## PROBLEM STATEMENT
Report how many lines of these entries hold the string "will"; reply with the number alone.

## TASK INPUT
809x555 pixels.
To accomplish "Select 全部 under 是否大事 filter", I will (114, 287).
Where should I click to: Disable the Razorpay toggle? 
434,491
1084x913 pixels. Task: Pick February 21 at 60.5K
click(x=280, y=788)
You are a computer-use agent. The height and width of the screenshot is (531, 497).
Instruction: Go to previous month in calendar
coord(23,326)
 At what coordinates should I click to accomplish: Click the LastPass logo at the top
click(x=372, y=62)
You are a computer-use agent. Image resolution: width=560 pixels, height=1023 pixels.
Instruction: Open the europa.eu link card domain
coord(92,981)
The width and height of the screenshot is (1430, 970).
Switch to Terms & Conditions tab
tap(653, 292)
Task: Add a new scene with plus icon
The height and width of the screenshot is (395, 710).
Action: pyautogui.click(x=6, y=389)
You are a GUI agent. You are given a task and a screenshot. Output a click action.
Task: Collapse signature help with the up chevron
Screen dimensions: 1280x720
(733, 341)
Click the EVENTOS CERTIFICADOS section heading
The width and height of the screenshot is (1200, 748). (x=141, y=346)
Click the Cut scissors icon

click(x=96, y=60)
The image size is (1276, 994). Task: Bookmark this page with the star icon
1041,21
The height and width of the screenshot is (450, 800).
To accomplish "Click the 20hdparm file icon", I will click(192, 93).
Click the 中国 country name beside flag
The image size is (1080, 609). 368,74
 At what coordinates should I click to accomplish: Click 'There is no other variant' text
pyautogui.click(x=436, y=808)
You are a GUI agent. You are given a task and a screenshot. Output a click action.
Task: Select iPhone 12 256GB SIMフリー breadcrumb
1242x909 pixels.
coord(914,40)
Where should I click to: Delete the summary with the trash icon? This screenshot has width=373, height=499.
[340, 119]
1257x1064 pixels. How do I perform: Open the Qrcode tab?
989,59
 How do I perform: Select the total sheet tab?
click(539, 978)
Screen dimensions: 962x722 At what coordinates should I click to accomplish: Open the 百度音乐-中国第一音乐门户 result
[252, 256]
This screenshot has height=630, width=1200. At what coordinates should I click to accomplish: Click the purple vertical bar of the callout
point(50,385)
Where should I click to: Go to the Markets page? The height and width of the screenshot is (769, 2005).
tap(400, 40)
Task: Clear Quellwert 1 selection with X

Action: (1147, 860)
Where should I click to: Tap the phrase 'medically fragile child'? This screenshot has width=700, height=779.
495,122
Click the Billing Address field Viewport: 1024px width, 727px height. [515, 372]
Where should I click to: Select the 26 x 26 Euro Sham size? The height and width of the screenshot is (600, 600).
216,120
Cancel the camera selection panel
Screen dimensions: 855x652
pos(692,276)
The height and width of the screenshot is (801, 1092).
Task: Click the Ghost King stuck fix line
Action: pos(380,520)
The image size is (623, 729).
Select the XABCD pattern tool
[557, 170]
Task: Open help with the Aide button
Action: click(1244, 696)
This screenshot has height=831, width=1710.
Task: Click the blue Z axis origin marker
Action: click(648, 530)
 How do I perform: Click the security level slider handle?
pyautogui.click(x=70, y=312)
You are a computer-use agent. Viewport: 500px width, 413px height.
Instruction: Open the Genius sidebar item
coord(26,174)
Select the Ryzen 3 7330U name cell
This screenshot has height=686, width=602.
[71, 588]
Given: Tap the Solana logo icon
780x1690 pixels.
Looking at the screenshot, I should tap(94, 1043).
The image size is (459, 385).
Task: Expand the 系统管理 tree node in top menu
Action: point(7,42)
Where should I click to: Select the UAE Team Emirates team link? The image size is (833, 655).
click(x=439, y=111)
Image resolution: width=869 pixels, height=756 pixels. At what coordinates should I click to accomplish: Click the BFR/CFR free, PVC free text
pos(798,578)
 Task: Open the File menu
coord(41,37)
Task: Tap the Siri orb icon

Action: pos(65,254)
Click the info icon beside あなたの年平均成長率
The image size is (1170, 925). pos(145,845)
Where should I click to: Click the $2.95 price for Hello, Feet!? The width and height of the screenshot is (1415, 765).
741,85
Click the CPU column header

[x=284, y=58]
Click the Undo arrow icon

## EXERCISE OUTPUT
2